**What this task involves**
In the entries below, the lines from the one with "Task: Toggle the Show/Hide Console Tree icon" through the one with "Switch to the" are to be copied exactly; both ends count.

**Extracted data**
........

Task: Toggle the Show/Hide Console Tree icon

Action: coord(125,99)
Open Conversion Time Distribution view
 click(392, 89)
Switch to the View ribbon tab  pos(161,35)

........

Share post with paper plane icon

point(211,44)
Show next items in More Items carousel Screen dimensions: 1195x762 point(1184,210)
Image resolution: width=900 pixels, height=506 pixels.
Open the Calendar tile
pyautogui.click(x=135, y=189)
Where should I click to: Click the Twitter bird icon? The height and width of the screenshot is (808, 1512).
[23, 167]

........

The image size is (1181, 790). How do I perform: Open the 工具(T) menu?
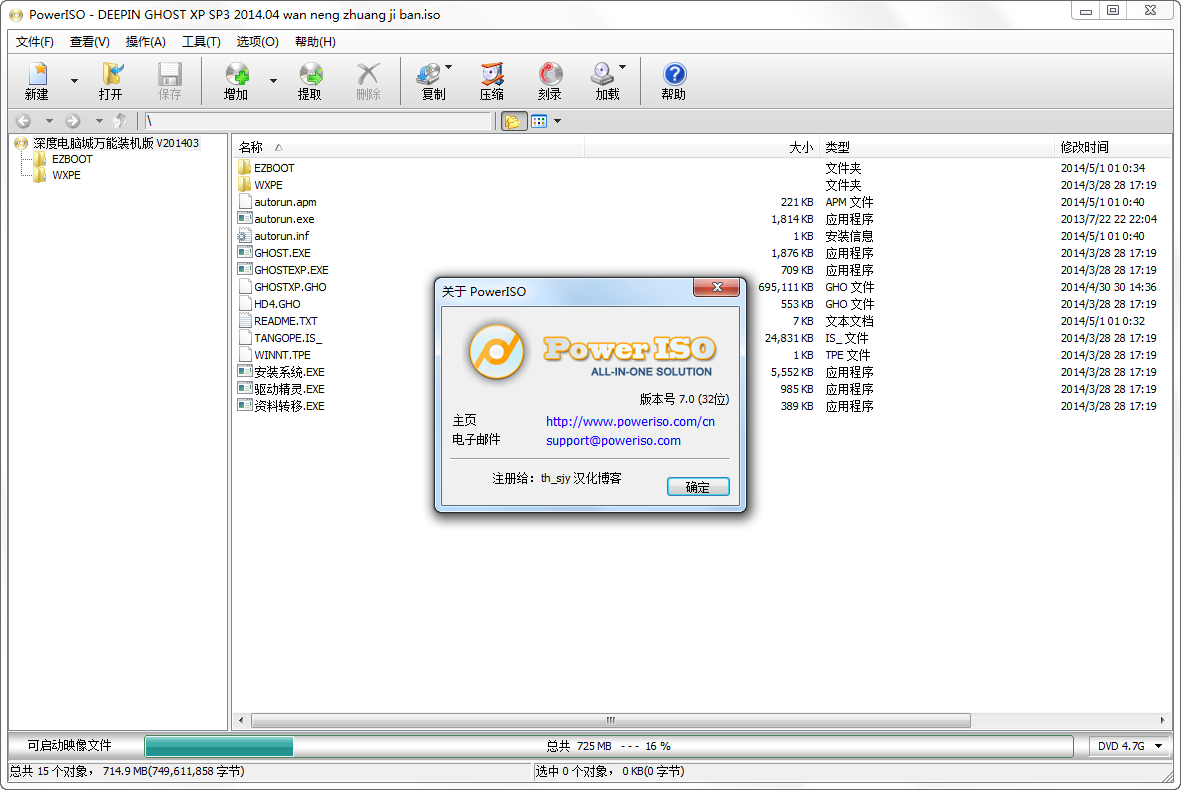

........

**Solution for this problem**
Task: Toggle the Show/Hide Console Tree icon

Action: coord(125,99)
Open Conversion Time Distribution view
 click(392, 89)
Switch to the View ribbon tab  pos(161,35)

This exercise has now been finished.